Word and element location records
+ + + +

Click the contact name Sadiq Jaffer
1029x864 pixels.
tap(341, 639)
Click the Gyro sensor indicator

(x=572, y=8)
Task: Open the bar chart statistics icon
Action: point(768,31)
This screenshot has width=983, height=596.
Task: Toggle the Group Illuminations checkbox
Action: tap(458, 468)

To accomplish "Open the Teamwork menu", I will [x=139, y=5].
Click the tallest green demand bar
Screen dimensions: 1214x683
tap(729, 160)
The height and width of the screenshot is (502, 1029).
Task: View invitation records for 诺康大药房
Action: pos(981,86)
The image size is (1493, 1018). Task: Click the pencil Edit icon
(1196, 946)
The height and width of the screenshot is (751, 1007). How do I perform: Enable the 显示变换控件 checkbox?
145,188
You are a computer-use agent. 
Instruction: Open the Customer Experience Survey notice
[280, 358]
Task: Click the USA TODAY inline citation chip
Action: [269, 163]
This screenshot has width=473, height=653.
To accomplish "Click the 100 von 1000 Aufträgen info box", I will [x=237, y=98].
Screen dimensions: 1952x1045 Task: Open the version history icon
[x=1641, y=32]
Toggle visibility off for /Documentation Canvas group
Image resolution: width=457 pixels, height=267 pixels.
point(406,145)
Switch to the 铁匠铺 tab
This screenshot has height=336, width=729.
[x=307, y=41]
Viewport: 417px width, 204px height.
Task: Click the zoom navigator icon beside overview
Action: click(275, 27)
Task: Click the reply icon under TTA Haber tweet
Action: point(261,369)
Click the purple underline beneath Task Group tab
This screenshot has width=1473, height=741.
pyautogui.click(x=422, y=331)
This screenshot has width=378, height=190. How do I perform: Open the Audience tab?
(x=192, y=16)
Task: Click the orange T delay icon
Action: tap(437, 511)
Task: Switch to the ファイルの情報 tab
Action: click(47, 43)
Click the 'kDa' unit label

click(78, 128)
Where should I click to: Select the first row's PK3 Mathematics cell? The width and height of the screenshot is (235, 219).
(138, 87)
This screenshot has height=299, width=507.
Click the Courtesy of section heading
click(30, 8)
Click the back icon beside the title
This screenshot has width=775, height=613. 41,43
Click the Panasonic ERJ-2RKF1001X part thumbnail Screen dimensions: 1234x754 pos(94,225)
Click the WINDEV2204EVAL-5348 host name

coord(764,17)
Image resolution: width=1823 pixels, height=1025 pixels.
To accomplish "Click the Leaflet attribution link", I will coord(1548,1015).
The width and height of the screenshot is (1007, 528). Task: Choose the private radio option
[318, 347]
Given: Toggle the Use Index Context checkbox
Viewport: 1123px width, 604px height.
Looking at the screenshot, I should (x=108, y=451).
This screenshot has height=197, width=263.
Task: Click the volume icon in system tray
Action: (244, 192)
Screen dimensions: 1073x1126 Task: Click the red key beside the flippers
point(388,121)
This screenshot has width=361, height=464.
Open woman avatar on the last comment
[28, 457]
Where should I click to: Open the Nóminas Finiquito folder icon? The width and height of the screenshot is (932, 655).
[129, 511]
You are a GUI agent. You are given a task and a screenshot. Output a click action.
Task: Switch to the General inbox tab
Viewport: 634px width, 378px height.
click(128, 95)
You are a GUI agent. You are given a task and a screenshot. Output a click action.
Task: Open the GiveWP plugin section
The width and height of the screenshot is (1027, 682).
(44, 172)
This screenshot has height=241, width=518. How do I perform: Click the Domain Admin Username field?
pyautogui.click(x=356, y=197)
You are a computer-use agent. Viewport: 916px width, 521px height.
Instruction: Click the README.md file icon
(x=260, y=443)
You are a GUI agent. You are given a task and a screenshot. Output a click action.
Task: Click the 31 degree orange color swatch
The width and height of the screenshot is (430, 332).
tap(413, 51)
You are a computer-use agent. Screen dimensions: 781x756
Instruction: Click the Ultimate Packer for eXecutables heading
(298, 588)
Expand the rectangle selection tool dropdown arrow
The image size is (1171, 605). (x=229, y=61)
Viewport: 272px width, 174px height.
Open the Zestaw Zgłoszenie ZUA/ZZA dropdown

+ + + +

Task instructions: Pull out every line in the records above that contains the string "checkbox". Case counts.

The solution:
Task: Toggle the Group Illuminations checkbox
The height and width of the screenshot is (751, 1007). How do I perform: Enable the 显示变换控件 checkbox?
Given: Toggle the Use Index Context checkbox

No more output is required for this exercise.